Do you think it’s possible that this blog contributes to some of the reluctance people have to help you (mainly the inspector)? — Lizbeth, NY

Good question. For an equally good answer, I refer you to a fellow commenter, Brianvan, NY,NY, who writes:

Lizbeth: The buildings department in Southampton has a duty to provide permits to legal, qualified projects — and not to react to a permit seeker’s maturely-expressed opinions in a newspaper in the process of providing permits. Unless, of course, our small towns are run by immature, petulant, narcissistic adults who only perform their duties when the emotions of the situation suit them.

During the fire drill, were you able to sneak in and cut to the front of the line? — Michael, Washington, DC

That was a fantasy. Never happened. Sorry I didn’t make it clear. Getting caught inside town hall during a fire drill may be punishable by burning at the stake.

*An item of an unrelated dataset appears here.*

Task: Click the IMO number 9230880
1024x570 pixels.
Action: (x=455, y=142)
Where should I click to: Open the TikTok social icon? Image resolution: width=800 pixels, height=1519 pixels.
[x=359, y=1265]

Placing the blame for Bruce’s permit problems in Southampton and resultant loss of 50 jobs on pro-regulation liberals would be like placing the blame for a global financial crisis and resultant deep recession on anti-regulation conservatives…oh, wait… — MrB, Chicago

I’ll take care of the sarcasm around here. May I have my name back, now?

From 400 miles away, this smells so much like an atmosphere that ripe with graft. A building inspector that points out that a wall that was already approved is suddenly illegal? Plans that suddenly appear that didn’t exist? General attitude of a Catch-22 runaround? — MikeSlade, Rochester, NY

Joseph Heller lived in East Hampton. I wish he were around to consult.

I was amazed during our store’s construction process the difference that an expediter made. I didn’t want to pay it – seemed like an unnecessary cost, but man, was I wrong about that. — Rebecca, Brooklyn, NY

Welcome to the party. In many communities, a good and fairly priced expediter is as essential as hammer and nails.

Hopefully what Bruce has shared will help other business owners to talk with someone who has done it before, and hire the right people to expedite or complete tasks and manage relationships with third parties … — Chris, Elizabeth NJ

From your keyboard to business owners’ eyes.

It’s naive to think the majority of our local, state, or federal governments will act entrepreneurially because they aren’t entrepreneurs. — chapman

Act entrepreneurially? How about logically or efficiently?

Plan an off season event for locals that some of the beauracrats might attend and enjoy. I’m a resident of a resort area year around and locals can spot locals, and locals get better treatment. — Dan, Washington State

Dear Dan,
I have 33 years that say I’m a local. When a planning board member recently ate at the restaurant, she said, “Had I had known this place would be this nice, I would have been less intransigent.”

Bruce Buschel owns Southfork Kitchen, a restaurant in Bridgehampton, N.Y.